Mineral Requirements in Children with Chronic Liver Disease

Authors

1 MSc. in Pediatric Nursing, Membership of Scientific Board of Faculty of Nursing and Midwifery, Mashhad university of Medical Science, Mashhad, Iran.

2 MSc. in Pediatric Nursing, School of Nursing and Midwifery, Mashhad University of Medical Sciences, Mashhad, Iran

3 Ghaem Hospital, Mashhad University of Medical Sciences, Mashhad, Iran.

Abstract

Introduction:
Decreased oral intake or impaired function / structure in the gut, such as hypertension port associated with atrophic changes in the protein nutrition - calories can lead to micronutrient deficiencies.This paper examines the status of micronutrients in chronic liver disease in children.
 
Materials and Methods:
In this review study databases including proquest, pubmedcentral, scincedirect, ovid, medlineplus were been searched with keyword words such as” chronic liver disease"” minerals””children” between 1999 to 2014. Finally, 3 related articles have been found.
 
Results:
In chronic liver disease changes in micronutrient metabolism lead to changes in the daily requirements, such that in certain circumstances intake increasing or decreasing  is needed.
Low serum calcium and phosphate concentrations are often the reflection of malabsorption-induced bone disease that is unresponsive to vitamin D store normalization. Iron is usually deficient in children with CLD and supplementation frequently needed. The origin of iron deficiency is multifactorial and includes ongoing losses, inadequate intakes, serial blood draws and malabsorption secondary to hypertensive enteropathy.
____________
**Activity list**:
[1] List every database that the abstract says was searched.
[2] Answer these questions from the abstract:
(a) What range of years did the search cover?
(b) How many related articles were found in the end?
(c) Which mineral is usually deficient in children with CLD?
The rows after this abstract come from a separate source.

**Records**:
____________
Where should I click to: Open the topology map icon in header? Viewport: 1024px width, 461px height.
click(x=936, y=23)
____________
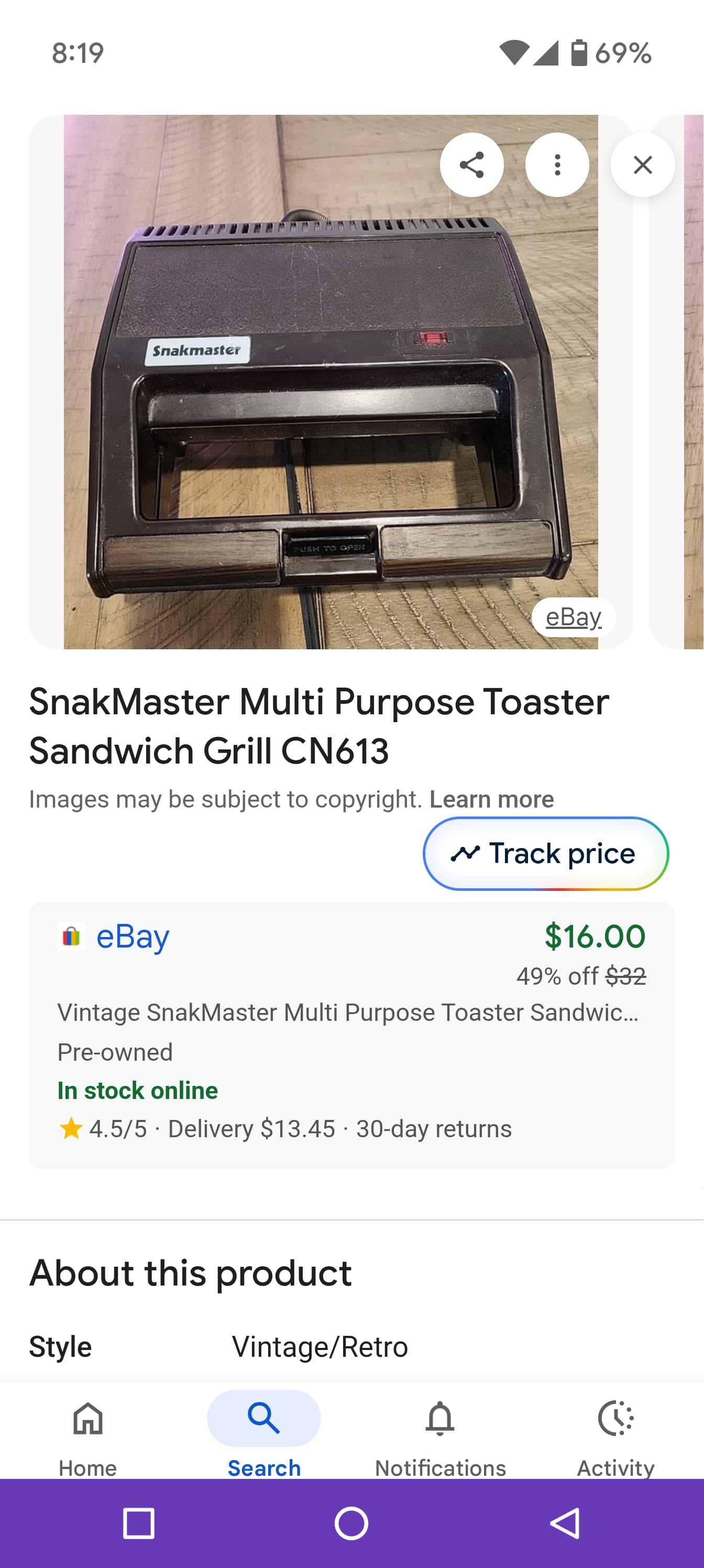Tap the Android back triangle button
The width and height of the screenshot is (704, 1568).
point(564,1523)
____________
**Answers for the tasks**:
[1]
proquest
pubmedcentral
scincedirect
ovid
medlineplus

[2]
(a) 1999 to 2014
(b) 3
(c) Iron